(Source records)
# # #

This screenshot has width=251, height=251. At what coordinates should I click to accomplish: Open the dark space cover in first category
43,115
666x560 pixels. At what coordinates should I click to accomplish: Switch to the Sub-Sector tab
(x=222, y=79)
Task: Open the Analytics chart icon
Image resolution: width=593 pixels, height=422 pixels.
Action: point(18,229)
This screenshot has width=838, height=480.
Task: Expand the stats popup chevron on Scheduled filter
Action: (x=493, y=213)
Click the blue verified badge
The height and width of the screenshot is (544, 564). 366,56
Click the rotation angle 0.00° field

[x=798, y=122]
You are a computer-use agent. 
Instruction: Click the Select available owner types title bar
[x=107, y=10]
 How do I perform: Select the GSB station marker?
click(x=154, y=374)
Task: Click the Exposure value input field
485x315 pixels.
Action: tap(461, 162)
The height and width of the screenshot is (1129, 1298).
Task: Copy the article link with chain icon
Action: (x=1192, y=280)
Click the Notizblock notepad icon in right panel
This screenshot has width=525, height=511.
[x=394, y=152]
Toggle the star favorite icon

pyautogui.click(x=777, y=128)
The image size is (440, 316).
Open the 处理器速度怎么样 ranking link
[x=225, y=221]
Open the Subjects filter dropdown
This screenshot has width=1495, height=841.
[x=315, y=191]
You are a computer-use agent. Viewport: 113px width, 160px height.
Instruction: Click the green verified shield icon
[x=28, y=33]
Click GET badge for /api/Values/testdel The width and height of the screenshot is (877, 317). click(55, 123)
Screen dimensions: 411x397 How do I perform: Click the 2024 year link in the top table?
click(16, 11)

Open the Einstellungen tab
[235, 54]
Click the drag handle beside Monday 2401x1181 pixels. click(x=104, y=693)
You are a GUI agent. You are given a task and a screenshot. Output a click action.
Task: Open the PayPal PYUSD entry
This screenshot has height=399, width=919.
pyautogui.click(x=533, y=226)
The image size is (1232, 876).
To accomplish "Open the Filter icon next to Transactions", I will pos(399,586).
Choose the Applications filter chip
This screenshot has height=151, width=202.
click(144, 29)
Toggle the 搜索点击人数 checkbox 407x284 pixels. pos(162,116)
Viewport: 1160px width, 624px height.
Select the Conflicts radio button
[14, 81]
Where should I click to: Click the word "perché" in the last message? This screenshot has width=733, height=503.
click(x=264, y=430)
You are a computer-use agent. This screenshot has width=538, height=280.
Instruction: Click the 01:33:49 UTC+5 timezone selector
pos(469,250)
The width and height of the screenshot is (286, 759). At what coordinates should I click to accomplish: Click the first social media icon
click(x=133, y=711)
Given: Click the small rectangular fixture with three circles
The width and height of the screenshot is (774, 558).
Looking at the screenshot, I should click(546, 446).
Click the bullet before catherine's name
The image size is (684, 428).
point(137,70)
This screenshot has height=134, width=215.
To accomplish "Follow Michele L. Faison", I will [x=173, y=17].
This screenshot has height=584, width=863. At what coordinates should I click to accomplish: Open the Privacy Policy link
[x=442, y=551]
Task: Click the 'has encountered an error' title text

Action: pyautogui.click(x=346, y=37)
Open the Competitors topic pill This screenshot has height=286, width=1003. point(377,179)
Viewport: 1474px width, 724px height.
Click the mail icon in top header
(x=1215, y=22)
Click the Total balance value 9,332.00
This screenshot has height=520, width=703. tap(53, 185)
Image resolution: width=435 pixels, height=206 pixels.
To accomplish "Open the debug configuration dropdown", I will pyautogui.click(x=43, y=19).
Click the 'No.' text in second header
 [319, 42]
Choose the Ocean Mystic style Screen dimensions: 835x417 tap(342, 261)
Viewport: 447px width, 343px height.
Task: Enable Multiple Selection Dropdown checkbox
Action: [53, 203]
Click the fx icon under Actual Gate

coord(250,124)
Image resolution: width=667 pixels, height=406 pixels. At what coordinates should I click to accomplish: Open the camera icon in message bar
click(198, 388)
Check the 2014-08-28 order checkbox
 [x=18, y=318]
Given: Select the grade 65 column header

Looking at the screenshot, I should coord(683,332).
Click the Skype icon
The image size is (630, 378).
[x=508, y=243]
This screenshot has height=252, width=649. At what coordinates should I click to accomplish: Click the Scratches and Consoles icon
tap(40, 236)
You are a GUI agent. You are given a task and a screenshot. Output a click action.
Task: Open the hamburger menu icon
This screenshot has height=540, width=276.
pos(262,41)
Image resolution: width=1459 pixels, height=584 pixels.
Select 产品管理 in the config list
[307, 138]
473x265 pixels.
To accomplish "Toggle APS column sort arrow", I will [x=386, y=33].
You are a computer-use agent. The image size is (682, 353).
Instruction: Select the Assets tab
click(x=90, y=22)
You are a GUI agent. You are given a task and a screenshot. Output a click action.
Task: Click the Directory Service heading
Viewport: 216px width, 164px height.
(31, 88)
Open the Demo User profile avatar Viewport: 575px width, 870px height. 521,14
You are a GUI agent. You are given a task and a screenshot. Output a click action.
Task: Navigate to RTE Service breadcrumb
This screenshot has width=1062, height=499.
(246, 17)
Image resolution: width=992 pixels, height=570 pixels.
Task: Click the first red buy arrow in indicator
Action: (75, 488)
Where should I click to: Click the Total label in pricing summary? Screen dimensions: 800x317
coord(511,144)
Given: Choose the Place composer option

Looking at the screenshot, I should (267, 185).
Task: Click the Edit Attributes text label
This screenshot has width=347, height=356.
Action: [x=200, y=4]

# # #

- What the task requires
Return every record exactly as it was given.

- Exercise answer
This screenshot has width=251, height=251. At what coordinates should I click to accomplish: Open the dark space cover in first category
43,115
666x560 pixels. At what coordinates should I click to accomplish: Switch to the Sub-Sector tab
(x=222, y=79)
Task: Open the Analytics chart icon
Image resolution: width=593 pixels, height=422 pixels.
Action: point(18,229)
This screenshot has width=838, height=480.
Task: Expand the stats popup chevron on Scheduled filter
Action: (x=493, y=213)
Click the blue verified badge
The height and width of the screenshot is (544, 564). 366,56
Click the rotation angle 0.00° field

[x=798, y=122]
You are a computer-use agent. 
Instruction: Click the Select available owner types title bar
[x=107, y=10]
 How do I perform: Select the GSB station marker?
click(x=154, y=374)
Task: Click the Exposure value input field
485x315 pixels.
Action: tap(461, 162)
The height and width of the screenshot is (1129, 1298).
Task: Copy the article link with chain icon
Action: (x=1192, y=280)
Click the Notizblock notepad icon in right panel
This screenshot has width=525, height=511.
[x=394, y=152]
Toggle the star favorite icon

pyautogui.click(x=777, y=128)
The image size is (440, 316).
Open the 处理器速度怎么样 ranking link
[x=225, y=221]
Open the Subjects filter dropdown
This screenshot has width=1495, height=841.
[x=315, y=191]
You are a computer-use agent. Viewport: 113px width, 160px height.
Instruction: Click the green verified shield icon
[x=28, y=33]
Click GET badge for /api/Values/testdel The width and height of the screenshot is (877, 317). click(55, 123)
Screen dimensions: 411x397 How do I perform: Click the 2024 year link in the top table?
click(16, 11)

Open the Einstellungen tab
[235, 54]
Click the drag handle beside Monday 2401x1181 pixels. click(x=104, y=693)
You are a GUI agent. You are given a task and a screenshot. Output a click action.
Task: Open the PayPal PYUSD entry
This screenshot has height=399, width=919.
pyautogui.click(x=533, y=226)
The image size is (1232, 876).
To accomplish "Open the Filter icon next to Transactions", I will pos(399,586).
Choose the Applications filter chip
This screenshot has height=151, width=202.
click(144, 29)
Toggle the 搜索点击人数 checkbox 407x284 pixels. pos(162,116)
Viewport: 1160px width, 624px height.
Select the Conflicts radio button
[14, 81]
Where should I click to: Click the word "perché" in the last message? This screenshot has width=733, height=503.
click(x=264, y=430)
You are a computer-use agent. This screenshot has width=538, height=280.
Instruction: Click the 01:33:49 UTC+5 timezone selector
pos(469,250)
The width and height of the screenshot is (286, 759). At what coordinates should I click to accomplish: Click the first social media icon
click(x=133, y=711)
Given: Click the small rectangular fixture with three circles
The width and height of the screenshot is (774, 558).
Looking at the screenshot, I should click(546, 446).
Click the bullet before catherine's name
The image size is (684, 428).
point(137,70)
This screenshot has height=134, width=215.
To accomplish "Follow Michele L. Faison", I will [x=173, y=17].
This screenshot has height=584, width=863. At what coordinates should I click to accomplish: Open the Privacy Policy link
[x=442, y=551]
Task: Click the 'has encountered an error' title text

Action: pyautogui.click(x=346, y=37)
Open the Competitors topic pill This screenshot has height=286, width=1003. point(377,179)
Viewport: 1474px width, 724px height.
Click the mail icon in top header
(x=1215, y=22)
Click the Total balance value 9,332.00
This screenshot has height=520, width=703. tap(53, 185)
Image resolution: width=435 pixels, height=206 pixels.
To accomplish "Open the debug configuration dropdown", I will pyautogui.click(x=43, y=19).
Click the 'No.' text in second header
 [319, 42]
Choose the Ocean Mystic style Screen dimensions: 835x417 tap(342, 261)
Viewport: 447px width, 343px height.
Task: Enable Multiple Selection Dropdown checkbox
Action: [53, 203]
Click the fx icon under Actual Gate

coord(250,124)
Image resolution: width=667 pixels, height=406 pixels. At what coordinates should I click to accomplish: Open the camera icon in message bar
click(198, 388)
Check the 2014-08-28 order checkbox
 [x=18, y=318]
Given: Select the grade 65 column header

Looking at the screenshot, I should coord(683,332).
Click the Skype icon
The image size is (630, 378).
[x=508, y=243]
This screenshot has height=252, width=649. At what coordinates should I click to accomplish: Click the Scratches and Consoles icon
tap(40, 236)
You are a GUI agent. You are given a task and a screenshot. Output a click action.
Task: Open the hamburger menu icon
This screenshot has height=540, width=276.
pos(262,41)
Image resolution: width=1459 pixels, height=584 pixels.
Select 产品管理 in the config list
[307, 138]
473x265 pixels.
To accomplish "Toggle APS column sort arrow", I will [x=386, y=33].
You are a computer-use agent. The image size is (682, 353).
Instruction: Select the Assets tab
click(x=90, y=22)
You are a GUI agent. You are given a task and a screenshot. Output a click action.
Task: Click the Directory Service heading
Viewport: 216px width, 164px height.
(31, 88)
Open the Demo User profile avatar Viewport: 575px width, 870px height. 521,14
You are a GUI agent. You are given a task and a screenshot. Output a click action.
Task: Navigate to RTE Service breadcrumb
This screenshot has width=1062, height=499.
(246, 17)
Image resolution: width=992 pixels, height=570 pixels.
Task: Click the first red buy arrow in indicator
Action: (75, 488)
Where should I click to: Click the Total label in pricing summary? Screen dimensions: 800x317
coord(511,144)
Given: Choose the Place composer option

Looking at the screenshot, I should (267, 185).
Task: Click the Edit Attributes text label
This screenshot has width=347, height=356.
Action: [x=200, y=4]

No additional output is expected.